The voices in his head, nearly impressed, told him to do what most would do and leave. Ashley could not help but agree with them and turned slowly. He steeled himself against the gloom, and tightened his grip on the Grimoire Graviga before walking into the shadows and flouncing quite unconventionally across the city of the dead.

"That is the last time I go expecting tea," he complained as he found himself in a familiar setting. Though it was pitch black, the smell of embalming fluid and books told him he had arrived safely in his library, which was as dark and cold and unclean as he had left it.

He listened with strained ears as he undid his helmet and set it on the desk which he felt for to his right. There was a brief whelp as he stubbed his toe on the large engraved leg, and a clatter of paper falling from the edge as he swept his arm wide to steady himself.

"You arrive late, then you wake me up..." a familiar drawl said.

Malefor's head floated up through the floor, and his blue light cast a sickly glow over the book cases and occasional stuffed animal. Taxidermy had become a hobby within a hobby for both of them. Hallow froze with shock, then turned to meet the ghost's gaze with a furious temperament.

"You know damned well that you cannot sleep, and if you bothered to keep those damned lanterns lit, I'd, and I’d-"

"Still be unable to find a man's stomach with a carving knife," the necromancer said wryly, before continuing his ascent into the room.

Ashley rolled his eyes, and set his helmet properly upright on the desk with a heavy thud. He waltzed to the lantern and lit it with a match, before he turned with a snappy flare.

"Do you want to know what they wanted?" He slouched like a nagging gossip, but did not wait for a response. Malefor remained utterly motionless, but seemingly listening with much interest. "They wanted me to take an academic leave, me, study!"

He moved to his desk and flopped into the chair, the half cut glow of the solitary lantern offering both pairs of eyes a smattering of illumination. Hallow pressed his fingers together and set them onto his lap, gaze set furiously on an unassuming wizard's hat, which seemed to quiver beneath its master's attention. It was almost as if it were excited at the prospect of being worn.

"Why don't you? You will never learn to make a simulacrum if you are constantly being drawn to a new wailing soul or banshee in a tower."

Hallow was not sure if he had finally gone mad, or if the madman that refused to let him be had suddenly regained his sanity, because the long dead wizard started to come dangerously close to making sense. He looked at him with devilish intent, considering the suggestion with a pensive expression that suggested he wasn't all there.

"Why don't I indeed..." he looked back at the hat and for the first time the fabric perked up and shed its dust. He lifted the hat up to set it delicately onto his head.

This feels good!

"A wizard can always learn from doing what a wizard does best, can he not?"

Malefor almost cackled, but settled for an extension of a clawed and shrivelled hand that flipped over and made a gesture of majesty. He even managed a subservient bow, as if he were stood before the king of the underworld.

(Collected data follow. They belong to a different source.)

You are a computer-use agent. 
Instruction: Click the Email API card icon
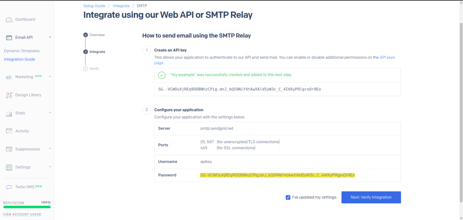9,37
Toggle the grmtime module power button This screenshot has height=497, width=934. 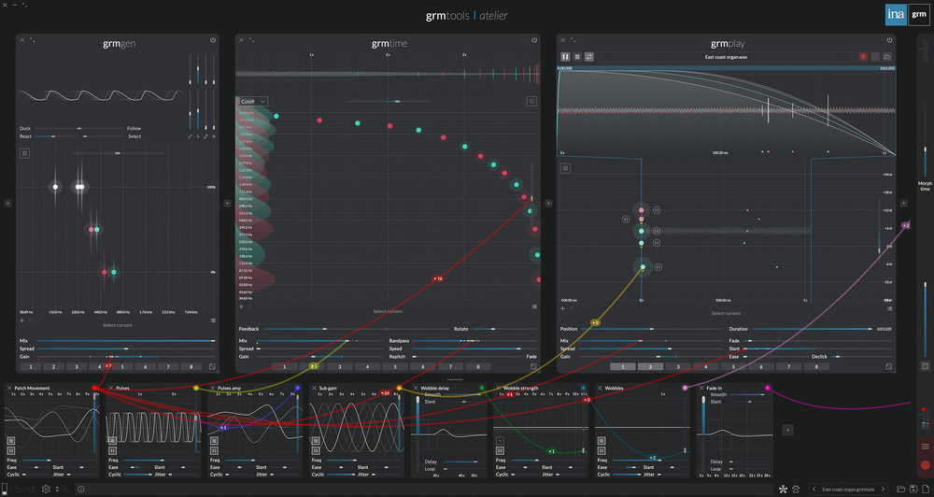click(534, 40)
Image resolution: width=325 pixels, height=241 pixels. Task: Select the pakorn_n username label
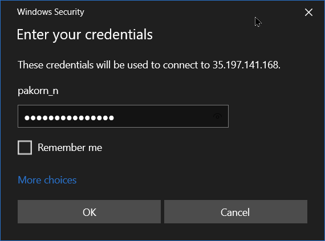(38, 91)
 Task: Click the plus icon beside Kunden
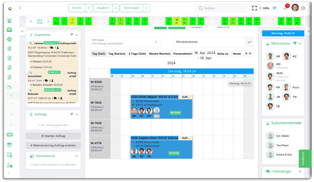88,8
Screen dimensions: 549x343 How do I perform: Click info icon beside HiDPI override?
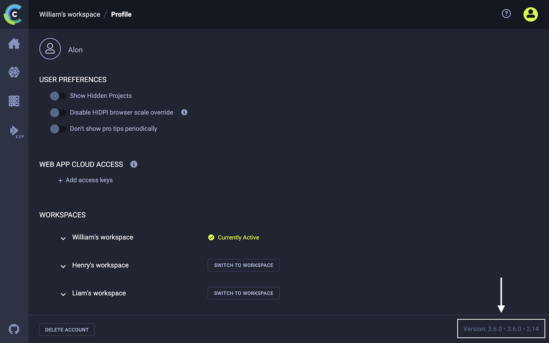[184, 112]
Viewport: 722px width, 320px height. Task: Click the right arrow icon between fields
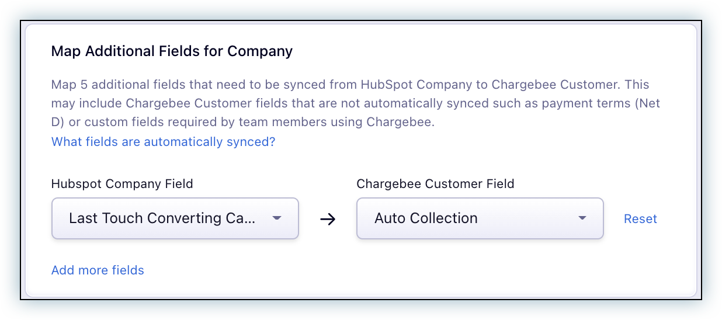click(x=328, y=219)
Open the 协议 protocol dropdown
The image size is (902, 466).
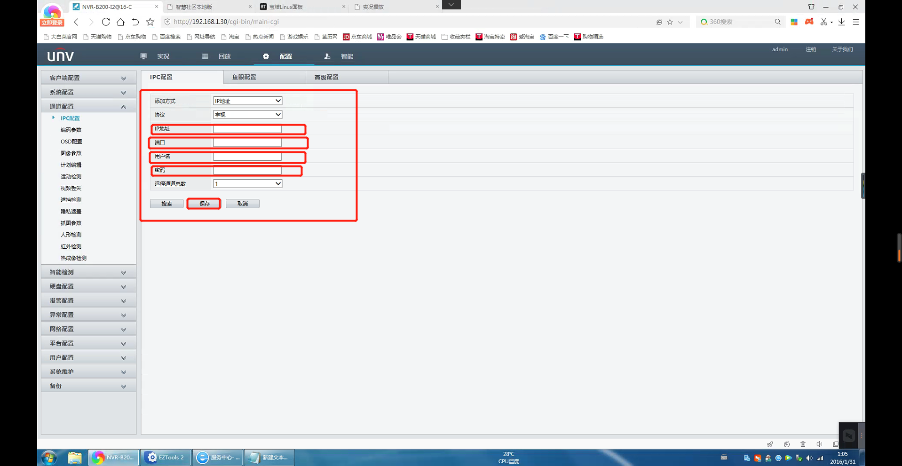247,115
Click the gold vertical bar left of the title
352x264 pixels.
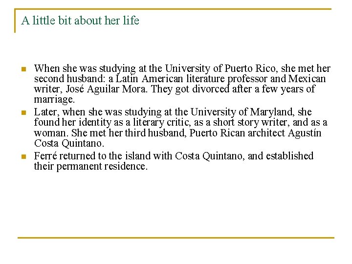15,21
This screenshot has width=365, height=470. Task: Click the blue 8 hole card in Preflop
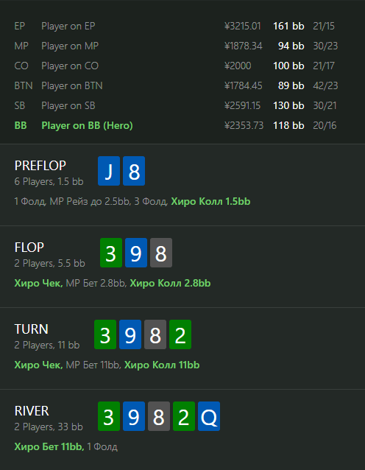(x=134, y=171)
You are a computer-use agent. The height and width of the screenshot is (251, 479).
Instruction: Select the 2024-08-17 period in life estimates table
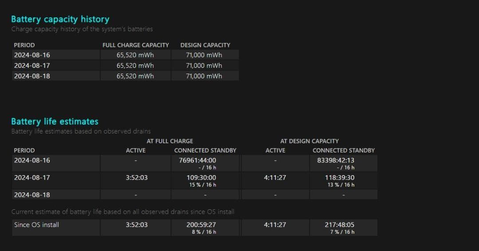[32, 177]
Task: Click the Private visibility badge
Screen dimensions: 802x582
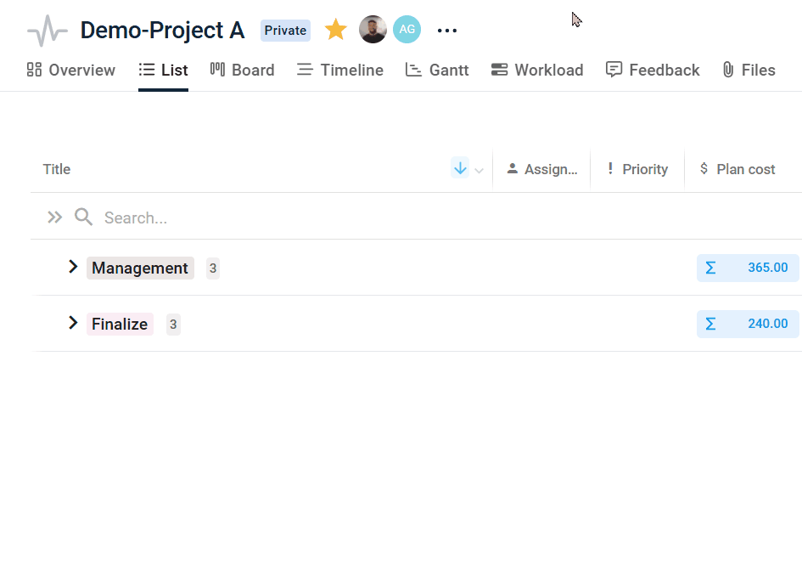Action: (285, 31)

"Indeed, indeed, and what a wizard does best, is strive to make sure that another wizard doesn't steal his hat."

Hallow
06-07-11, 07:30 PM
Wizards have the tendency to settle on mad ideas and pursue them for far longer than a sane man would. As Ashley and Malefor waltzed up the stairs, like two decadent doctors of the night, they settled not only on a mad idea but a good one (which in the hands of a man who can talk to the dead, and talk to people he thinks are dead, could never a good thing).

The sight of shelves laden with jars of bodily fluids, ears, severed hands and parts of orcs he still couldn't name washed away all thoughts of the Council's concerns and placed a sharp scalpel in his eager fingers without so much as a flinch. He had been surrounded by death all of his life, so standing over another corpse at four in the morning was part of his daily routine.

"Who do we have here then?" He asked enthusiastically, admiring the stitching that kept the remnants of many people in a vaguely humanoid shape.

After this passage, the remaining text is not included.